Chapter 15 Web sockets

Web sockets are designed to answer a common problem with web systems: the server is unable to initiate or push content to a user agent such as a browser. Web sockets allow a full duplex connection to be established to allow this. Go has nearly complete support for them.

Warning

The Web Sockets package is not currently in the main Go 1.x tree and is not included in the current distributions. To use it, you need to install it by

go get golang.org/x/net/websocket

Introduction

(Note: The websockets model changed in release r61 of Go 1.0. This describes the current package.)

The standard model of interaction between a web user agent such as a browser and a web server such as Apache is that the user agent makes HTTP requests and the server makes a single reply to each one. In the case of a browser, the request is made by clicking on a link, entering a URL into the address bar, clicking on the forward or back buttons, etc. The response is treated as a new page and is loaded into a browser window.

This traditional model has many drawbacks. The first is that each request opens and closes a new TCP connection. HTTP 1.1 solved this by allowing persistent connections, so that a connection could be held open for a short period to allow for multiple requests (e.g. for images) to be made on the same server.

While HTTP 1.1 persistent connections alleviate the problem of slow loading of a page with many graphics, it does not improve the interaction model. Even with forms, the model is still that of submitting the form and displaying the response as a new page. JavaScript helps in allowing error checking to be performed on form data before submission, but does not change the model.

AJAX (Asynchronous JavaScript and XML) made a significant advance to the user interaction model. This allows a browser to make a request and just use the response to update the display in place using the HTML Document Object Model (DOM).
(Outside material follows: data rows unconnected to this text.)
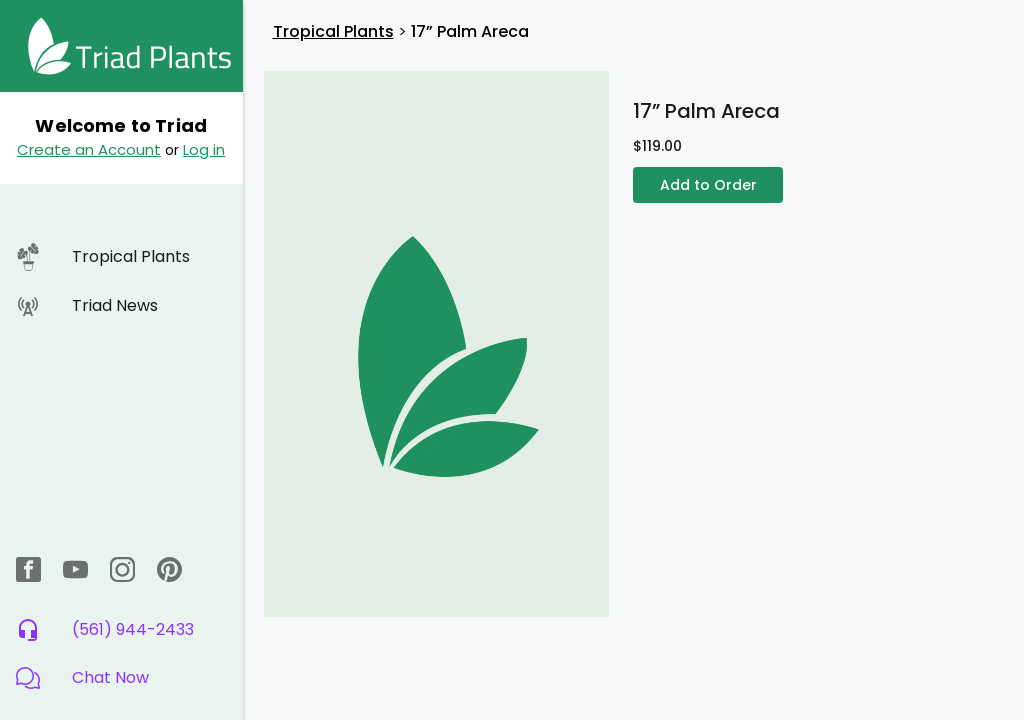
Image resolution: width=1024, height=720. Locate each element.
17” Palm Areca (470, 31)
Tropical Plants (333, 31)
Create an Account (89, 149)
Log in (204, 149)
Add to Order (708, 185)
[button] (121, 678)
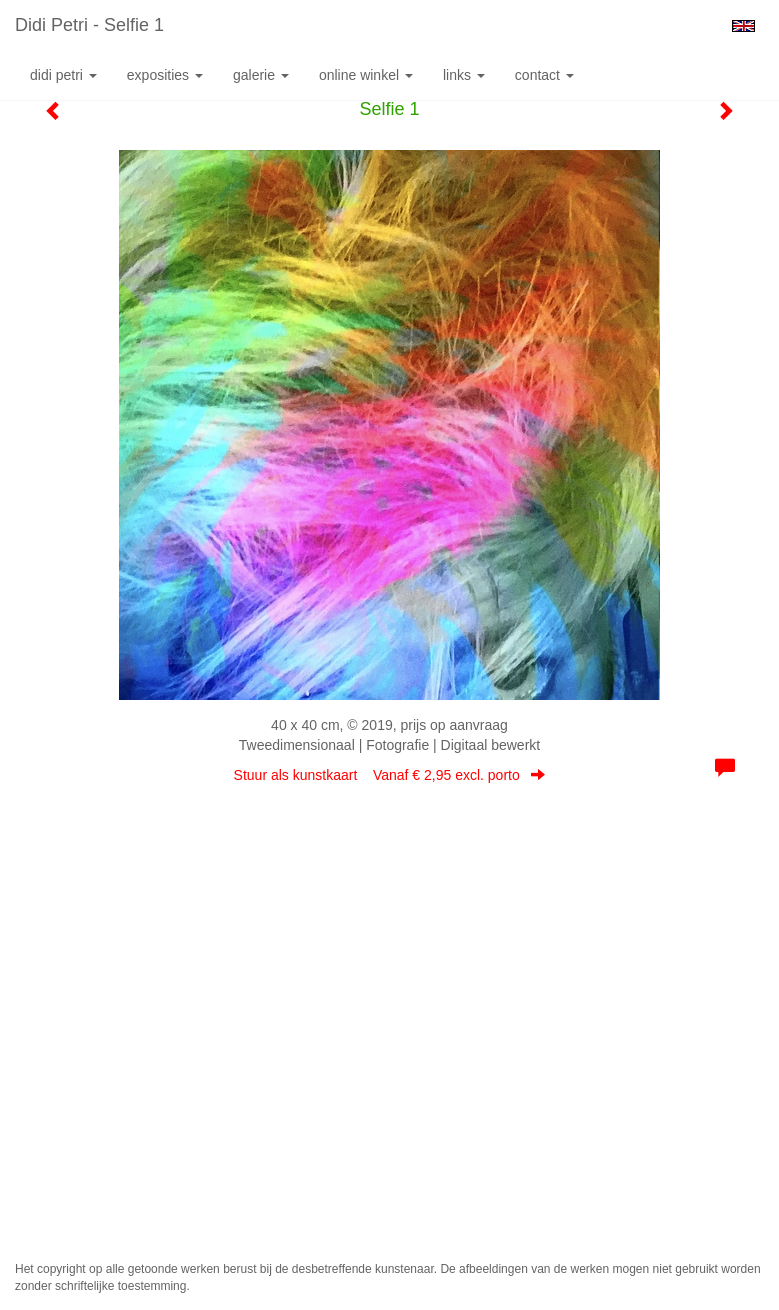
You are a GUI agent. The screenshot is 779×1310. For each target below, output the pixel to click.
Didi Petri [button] (63, 75)
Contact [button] (544, 75)
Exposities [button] (165, 75)
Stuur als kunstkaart (390, 775)
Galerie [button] (261, 75)
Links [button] (464, 75)
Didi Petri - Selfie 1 (89, 25)
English (743, 26)
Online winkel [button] (366, 75)
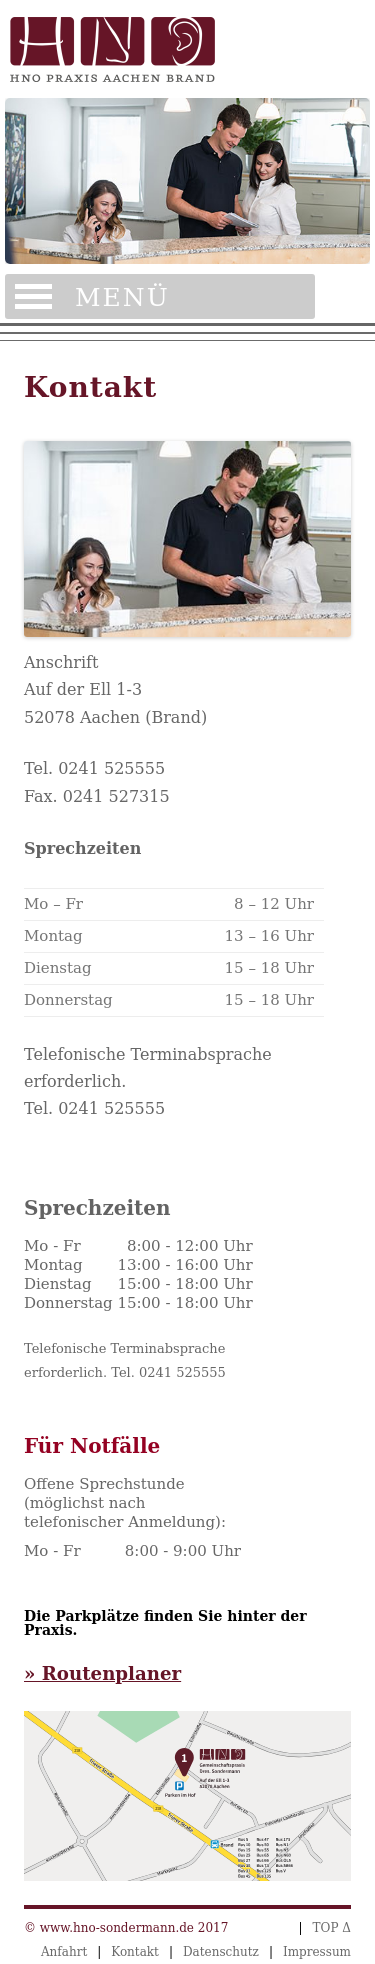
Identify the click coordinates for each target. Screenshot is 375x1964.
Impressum (317, 1952)
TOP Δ (332, 1928)
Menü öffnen (160, 296)
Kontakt (135, 1952)
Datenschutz (221, 1952)
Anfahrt (64, 1952)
But again the interaction model is the same. AJAX just affects how the browser manages the returned pages. There is no explicit extra support in Go for AJAX, as none is needed: the HTTP server just sees an ordinary HTTP POST request with possibly some XML or JSON data, and this can be dealt with using techniques already discussed.

All of these are still browser to server communication. What is missing is server initiated communications to the browser. This can be filled by Web sockets: the browser (or any user agent) keeps open a long-lived TCP connection to a Web sockets server. The TCP connection allows either side to send arbitrary packets, so any application protocol can be used on a web socket.

How a websocket is started is by the user agent sending a special HTTP request that says "switch to web sockets". The TCP connection underlying the HTTP request is kept open, but both user agent and server switch to using the web sockets protocol instead of getting an HTTP response and closing the socket.

Note that it is still the browser or user agent that initiates the Web socket connection. The browser does not run a TCP server of its own. While the specification is complex, the protocol is designed to be fairly easy to use. The client opens an HTTP connection and then replaces the HTTP protocol with its own WS protocol, re-using the same TCP connection.